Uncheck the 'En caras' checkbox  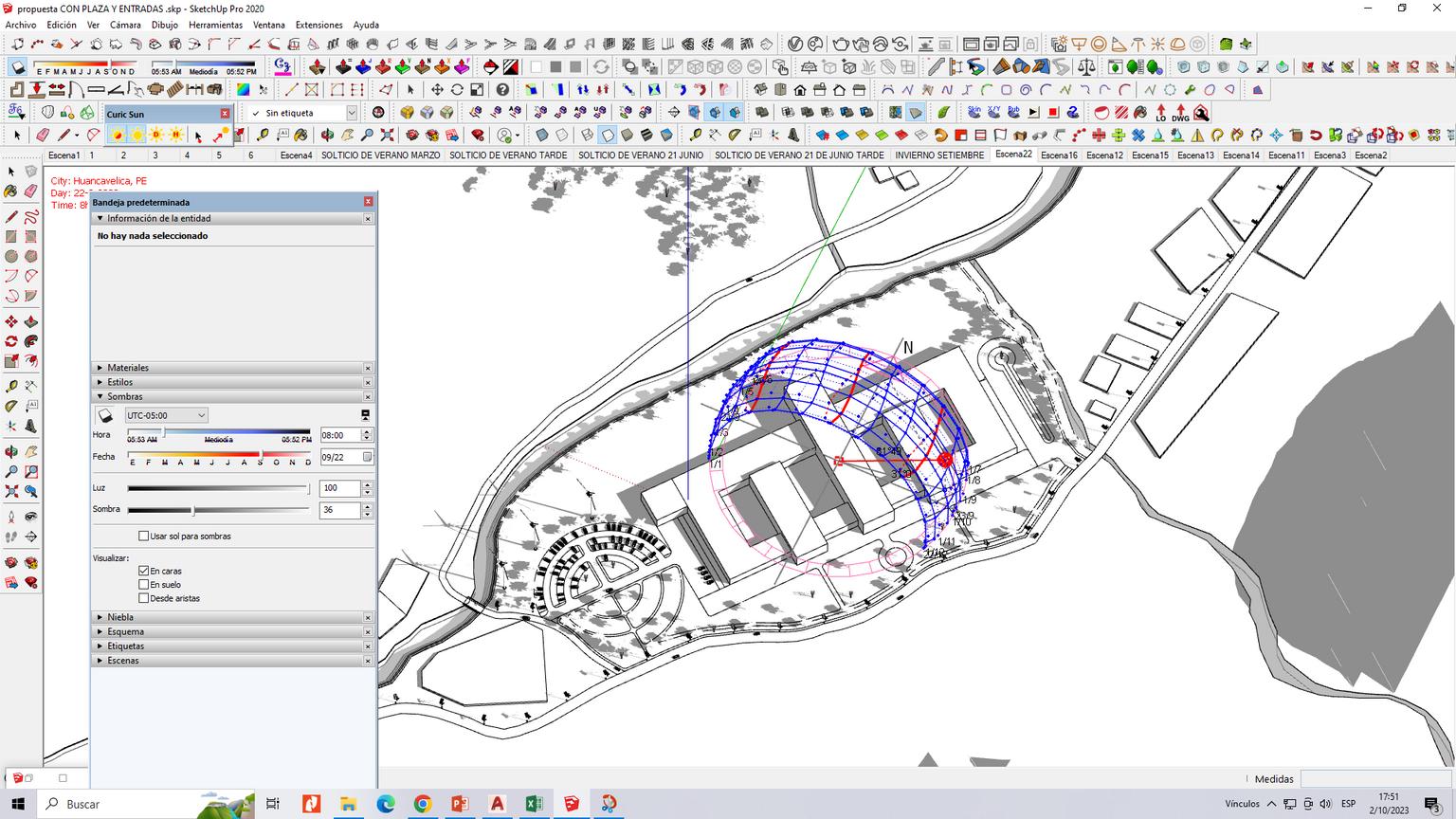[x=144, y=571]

-=-=-=-=-

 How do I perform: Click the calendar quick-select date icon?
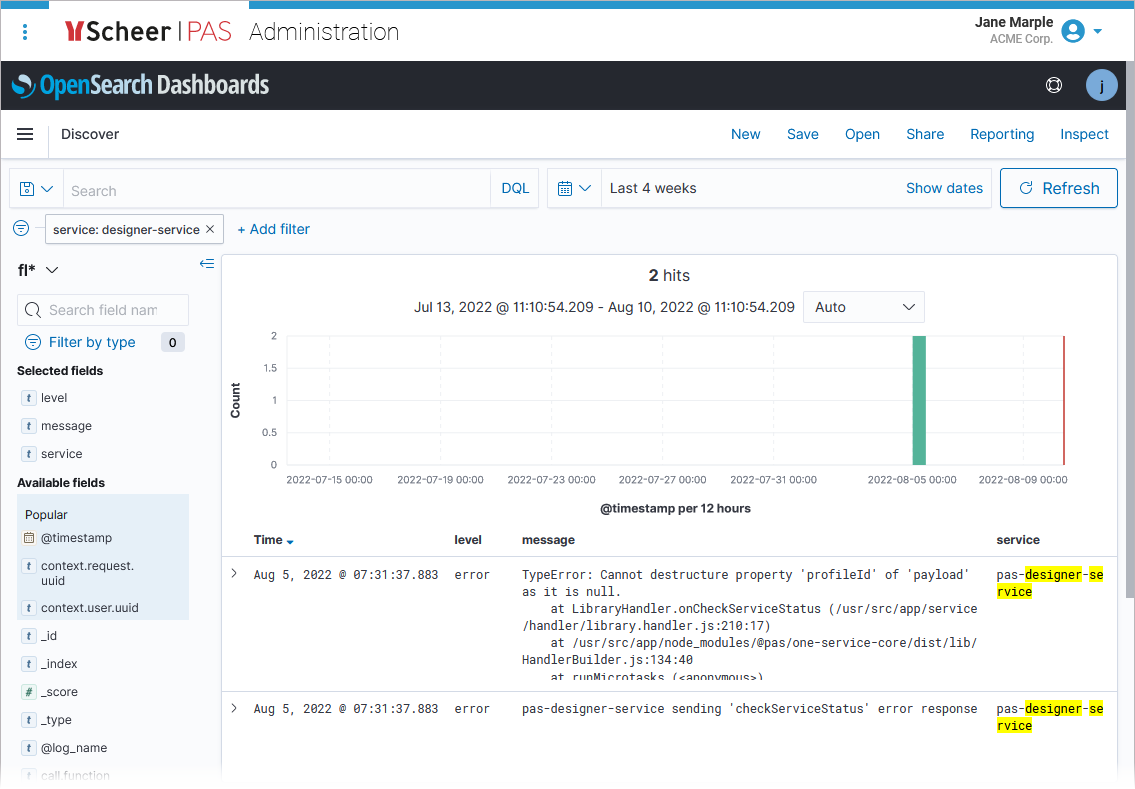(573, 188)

-=-=-=-=-

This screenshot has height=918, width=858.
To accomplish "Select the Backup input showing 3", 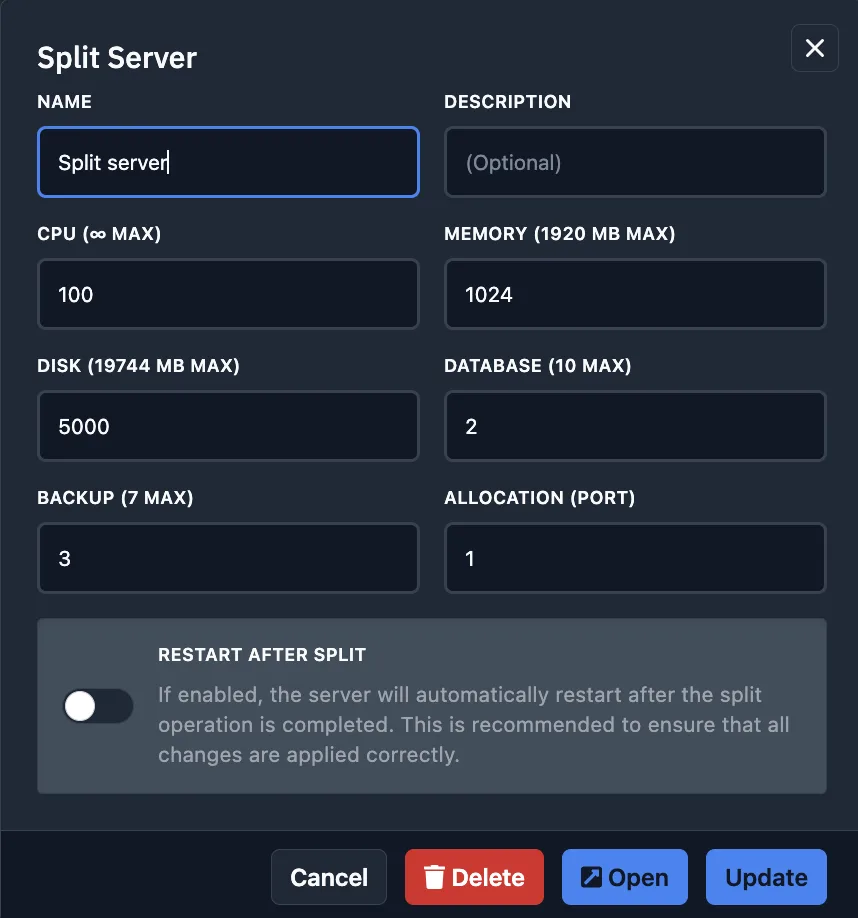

-=-=-=-=-

**Required action**
Output only the stretch above from the line with "This screenshot has height=918, width=858." through the line with "the Backup input", reproduced exactly. Exclude pictures.

**Exercise result**
This screenshot has height=918, width=858.
To accomplish "Select the Backup input showing 3", 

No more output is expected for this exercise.